"A Princess, an Elf, and a Demon Walk Into a Bar" is the series premiere episode of Netflix's original streaming television series Disenchantment. The episode was directed by Dwayne Carey-Hill and written by Matt Groening and Josh Weinstein. It was released on Netflix on August 17, 2018, along with the rest of the series.
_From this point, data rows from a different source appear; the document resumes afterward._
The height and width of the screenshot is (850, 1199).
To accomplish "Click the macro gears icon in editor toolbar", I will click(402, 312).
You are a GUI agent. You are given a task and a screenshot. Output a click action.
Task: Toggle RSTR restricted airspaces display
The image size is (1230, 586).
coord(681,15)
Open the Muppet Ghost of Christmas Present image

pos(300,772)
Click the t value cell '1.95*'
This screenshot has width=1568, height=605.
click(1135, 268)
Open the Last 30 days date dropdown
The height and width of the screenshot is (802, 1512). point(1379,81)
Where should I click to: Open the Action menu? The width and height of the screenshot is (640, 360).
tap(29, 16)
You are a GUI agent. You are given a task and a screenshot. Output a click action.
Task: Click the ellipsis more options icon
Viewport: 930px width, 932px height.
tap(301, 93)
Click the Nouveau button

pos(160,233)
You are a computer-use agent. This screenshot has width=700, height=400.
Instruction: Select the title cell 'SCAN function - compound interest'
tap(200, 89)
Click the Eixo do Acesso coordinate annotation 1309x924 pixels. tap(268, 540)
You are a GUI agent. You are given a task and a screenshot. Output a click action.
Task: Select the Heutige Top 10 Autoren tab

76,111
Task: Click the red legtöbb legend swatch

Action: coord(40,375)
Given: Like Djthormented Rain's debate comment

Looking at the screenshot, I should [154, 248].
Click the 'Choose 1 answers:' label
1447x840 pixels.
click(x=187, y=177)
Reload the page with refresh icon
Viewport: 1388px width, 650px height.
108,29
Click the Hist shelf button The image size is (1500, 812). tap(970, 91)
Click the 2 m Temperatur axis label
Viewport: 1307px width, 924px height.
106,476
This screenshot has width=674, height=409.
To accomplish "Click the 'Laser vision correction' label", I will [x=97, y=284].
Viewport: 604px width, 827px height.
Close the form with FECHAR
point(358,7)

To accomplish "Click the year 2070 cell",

The production code is 1DNT01, and the episode stars Abbi Jacobson, Eric Andre, and Nat Faxon as the title characters, Princess Bean, puny elf Elfo, and demon Luci.

Plot 
On the morning of Princess Bean's wedding day, she escapes to a bar to play cards with the other attendants. She takes the money, then escapes the bar as the others try to rob her. Upon exiting the building, she is stopped by Odval, the advisor of King Zøg, Bean's father. Odval takes her back to the castle for handmaiden Bunty to get her ready for her "big day." The procession from Bentwood, a neighboring kingdom, arrives, and introduces Guysbert, the eldest child of King Lorenzo I and Queen Bunny, whom Bean is set to wed. Zøg and Queen Oona of Dreamland, Bean's hometown and the setting of the show, are there to greet Guysbert's parents. Meanwhile, in Elfwood, the land of the elves, Elfo is not happy with his boring job at a pre-packaged candy assortment assembly line, and wishes for something more. When King Rulo declares that Elfo cannot date his girlfriend Kissy anymore, he leaves Elfwood, an act that has only ever been done by legendary elf Leavo before. Elfo adventures through the forest and eventually comes to Dreamland.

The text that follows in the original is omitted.